Há quatro anos em Portugal, Luísa afirma que o preconceito contra imigrantes está presente inclusive em atitudes menos explícitas. Segundo a produtora, comentários como "Apesar de ser brasileiro, é um bom filme” ou “É tão educada que nem parece brasileira” são constantes. "Por incrível que pareça, nenhuma dessas pessoas que fizeram esses comentários perceberam a tamanha falta de respeito nessas falas, de tão comum que isso se tornou", diz.

Medo e preocupação

João Pedro Toti vive há três anos em terras portuguesas e relata sentir medo com a onda anti imigração na Europa. "Nos últimos meses, cada vez mais vejo casos de xenofobia acontecendo, principalmente depois das eleições em que o Chega recebeu muitos votos", declara.

João, que atua como contador em Portugal, afirma que já foi alvo de comentários de ódio. "Estava treinando aulas de direção com um amigo e um português, super impaciente, começou a discutir e a gritar 'volta pra sua terra'", lembra.

Falta de políticas públicas

A jornalista e doutoranda Marianna França explica que, apesar do sentimento crescente contrário à presença de imigrantes no país, Portugal precisa de pessoas de fora para ocupar cargos de trabalho. "É um país que precisa da imigração por ter baixa densidade demográfica.

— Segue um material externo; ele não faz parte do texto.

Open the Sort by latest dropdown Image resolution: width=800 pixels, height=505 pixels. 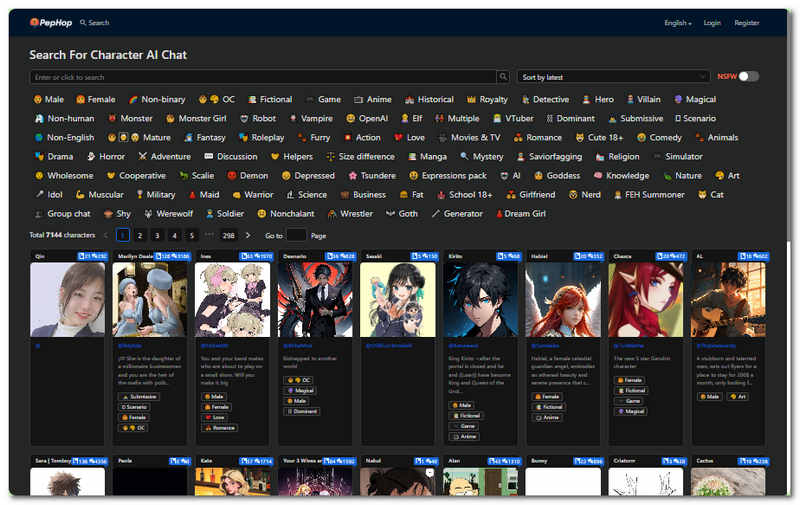(x=613, y=77)
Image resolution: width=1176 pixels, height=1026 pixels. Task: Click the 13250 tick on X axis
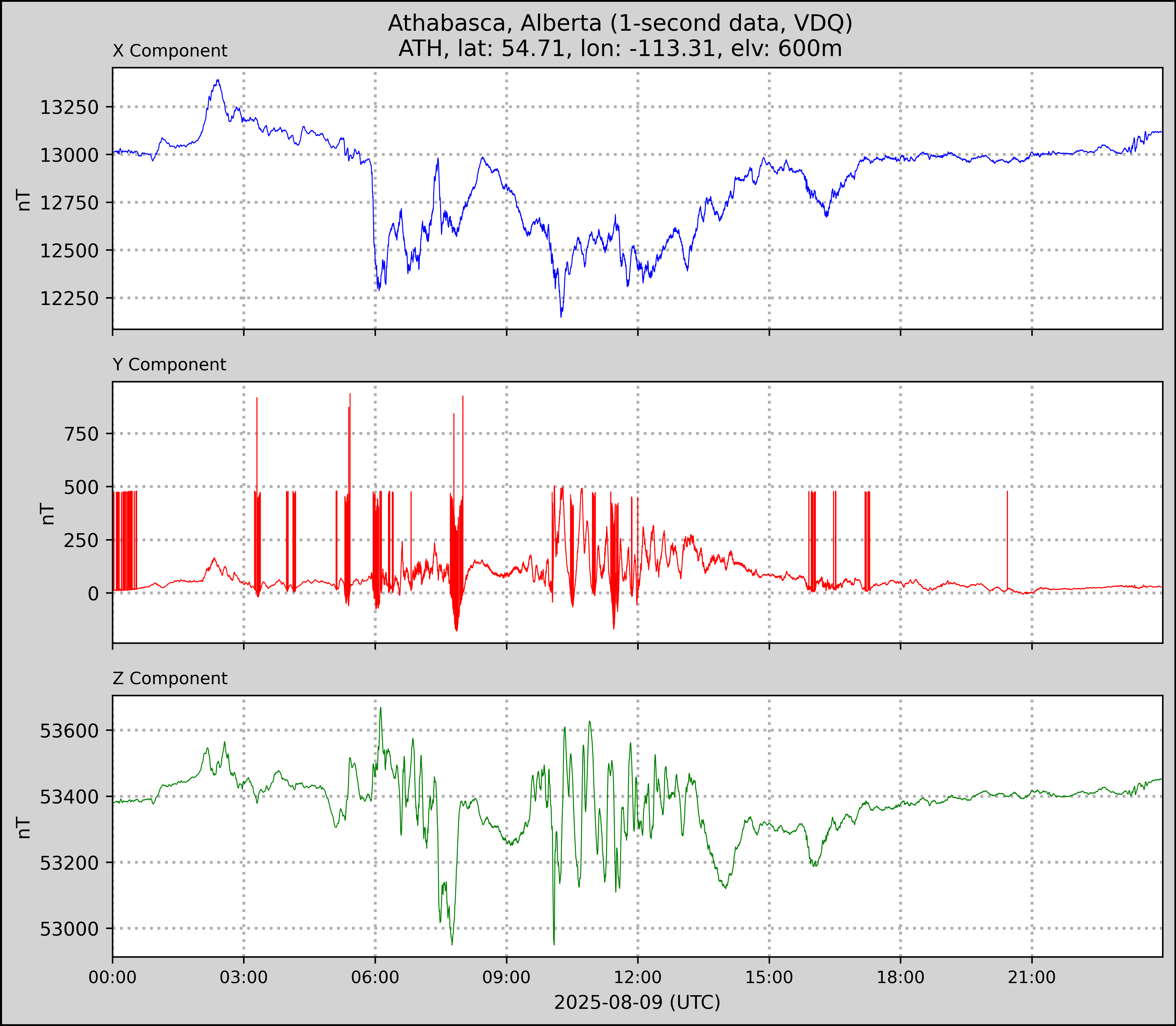69,107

Lisboa tem muita gente, mas o interior não é muito povoado, há muitas casas abandonadas", afirma. 

No entanto, ela observa que o país não oferece condições adequadas para receber essas pessoas. "O governo anterior incentivava os imigrantes a virem para cá, mas não fizeram política pública de inserção". 

Questionada se presenciou algum caso de xenofobia, Marianna relembra um caso de quando necessitou ir ao hospital. "Durante a pandemia, tive muitas crises asmáticas e fui ao Hospital Universitário. Além de pedir para renovar os remédios, eu pedi um comprovante de que eu tinha ido me consultar", relata. "A pessoa que me atendeu se recusou a me dar o atestado por alegar que eu só estava fazendo aquilo para matar aula. Ele disse: ‘Você deveria me agradecer, porque os cabo-verdianos não têm tantas regalias como vocês’".

Uma questão de classe e trabalho

Para Bruno de Castro, assistente de cozinha, a raiz do preconceito é histórica. "No mercado de trabalho, é como se ainda fosse uma lógica colonial", aponta. "Isso não é só com brasileiros. Também acontece com angolanos, cabo-verdianos, indianos e nepaleses. Principalmente, porque somos a maioria da classe trabalhadora aqui".

Trabalhando em um restaurante em Portugal há cinco anos, Bruno observa que os cargos dedicados à serviços, como motoristas de aplicativos e construção civil, são, em maioria, ocupados por imigrantes de países como Brasil e Índia. 

Ele também afirma que o mesmo tratamento não se estende a estrangeiros de países europeus. "Pessoas de países como a Ucrânia e a França, não são vistos como imigrantes aqui. A condição de imigrante está muito associada à condição de trabalho e posição social", detalha.